You can also use regular expression, NSRegularExpression, though it's much hairier than rmaddy's .bySentences solution. In Swift 3:

var sentences = [String]()

let regex = try! NSRegularExpression(pattern: "(^|\\s+)(\\w.*?[.!?]+)(?=(\\s+|$))")
regex.enumerateMatches(in: string, range: NSMakeRange(0, string.characters.count)) { match, flags, stop in
    sentences.append((string as NSString).substring(with: match!.rangeAt(2)))
}

Or Swift 2:

let regex = try! NSRegularExpression(pattern: "(^|\\s+)(\\w.*?[.!?]+)(?=(\\s+|$))", options: [])
var sentences = [String]()
regex.enumerateMatchesInString(string, options: [], range: NSMakeRange(0, string.characters.count)) { match, flags, stop in
    sentences.append((string as NSString).substringWithRange(match!.rangeAtIndex(2)))
}

The [.!?] syntax matches any of those three characters. The | means "or". The ^ matches the start of the string. The $ matches the end of the string. The \\s matches a whitespace character. The \\w matches a "word" character. The * matches zero or more of the preceding character. The + matches one or more of the preceding character. The (?=) is a look-ahead assertion (e.g. see if there's something there, but don't advance through that match).

I've tried to simplify this a bit, and it's still pretty complicated. Regular expressions offer rich text pattern matching, but, admittedly, it is a little dense when you first use it. But this rendition matches (a) repeated punctuation (e.g. "Thank you!!!"), (b) leading spaces, and (c) trailing spaces, too.

Rob
  • 415,655
  • 72
  • 787
  • 1,044
2

If the splitting basis is something a little more esoteric than sentences, this extension could work.

extension String {
    public func components(separatedBy separators: [String]) -> [String] {
        var output: [String] = [self]
        for separator in separators {
            output = output.flatMap { $0.components(separatedBy: separator) }
        }
        return output.map { $0.trimmingCharacters(in: .whitespaces)}
    }
}

let artists = "Rihanna, featuring Calvin Harris".components(separated by: [", with", ", featuring"])
Eric_WVGG
  • 2,957
  • 3
  • 28
  • 29
0

I tried to find a regex to solve this too: (([^.!?]+\s)*\S+(\.|!|\?)) Here the explanation from regexper and an example

mt81
  • 3,288
  • 1
  • 26
  • 35
0

Well I've found a regex too from here

var pattern = "(?<=[.?!;…])\\s+(?=[\\p{Lu}\\p{N}])"
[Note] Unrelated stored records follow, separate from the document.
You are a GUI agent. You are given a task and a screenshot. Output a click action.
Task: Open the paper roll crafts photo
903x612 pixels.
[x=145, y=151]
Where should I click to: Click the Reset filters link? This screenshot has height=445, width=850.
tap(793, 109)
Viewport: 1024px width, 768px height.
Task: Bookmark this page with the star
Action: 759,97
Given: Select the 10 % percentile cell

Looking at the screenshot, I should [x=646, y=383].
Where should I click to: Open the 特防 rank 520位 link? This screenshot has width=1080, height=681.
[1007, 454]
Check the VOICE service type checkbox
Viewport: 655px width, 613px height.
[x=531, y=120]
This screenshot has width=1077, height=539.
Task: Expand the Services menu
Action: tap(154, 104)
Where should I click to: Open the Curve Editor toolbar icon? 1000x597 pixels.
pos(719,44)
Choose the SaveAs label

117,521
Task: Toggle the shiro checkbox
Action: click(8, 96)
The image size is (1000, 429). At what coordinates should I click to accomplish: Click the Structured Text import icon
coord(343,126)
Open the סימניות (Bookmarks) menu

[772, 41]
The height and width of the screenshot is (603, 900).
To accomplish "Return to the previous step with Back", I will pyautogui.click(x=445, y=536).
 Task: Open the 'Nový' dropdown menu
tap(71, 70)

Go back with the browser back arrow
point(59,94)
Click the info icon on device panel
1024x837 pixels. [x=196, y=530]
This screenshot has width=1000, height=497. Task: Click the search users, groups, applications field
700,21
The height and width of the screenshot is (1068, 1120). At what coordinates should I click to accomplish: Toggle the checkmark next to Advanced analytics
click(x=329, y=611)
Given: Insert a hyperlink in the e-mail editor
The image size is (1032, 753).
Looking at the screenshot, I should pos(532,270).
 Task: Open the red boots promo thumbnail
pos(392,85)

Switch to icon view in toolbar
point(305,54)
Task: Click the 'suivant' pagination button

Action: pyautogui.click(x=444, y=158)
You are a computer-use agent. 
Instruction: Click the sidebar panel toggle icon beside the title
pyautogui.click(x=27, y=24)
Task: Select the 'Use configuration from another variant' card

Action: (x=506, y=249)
let s = "Hi! How are you? I'm fine. It is 6 p.m. Thank you! That's it."

let sReplaced = s.stringByReplacingOccurrencesOfString(pattern, withString:"[*-SENTENCE-*]" as String, options:NSStringCompareOptions.RegularExpressionSearch, range:nil)

let array = sReplaced.componentsSeparatedByString("[*-SENTENCE-*]")

Perhaps it's not a good way as it has to first replace and than separate the string. :)

UPDATE:

For regex part, if you also want to match Chinese/Japanese punctuations (which space after each punctuation is not necessary), you can use the following one:

((?<=[.?!;…])\\s+|(?<=[。!?;…])\\s*)(?=[\\p{L}\\p{N}])
Community
  • 1
  • 1
He Yifei 何一非
  • 2,592
  • 4
  • 38
  • 69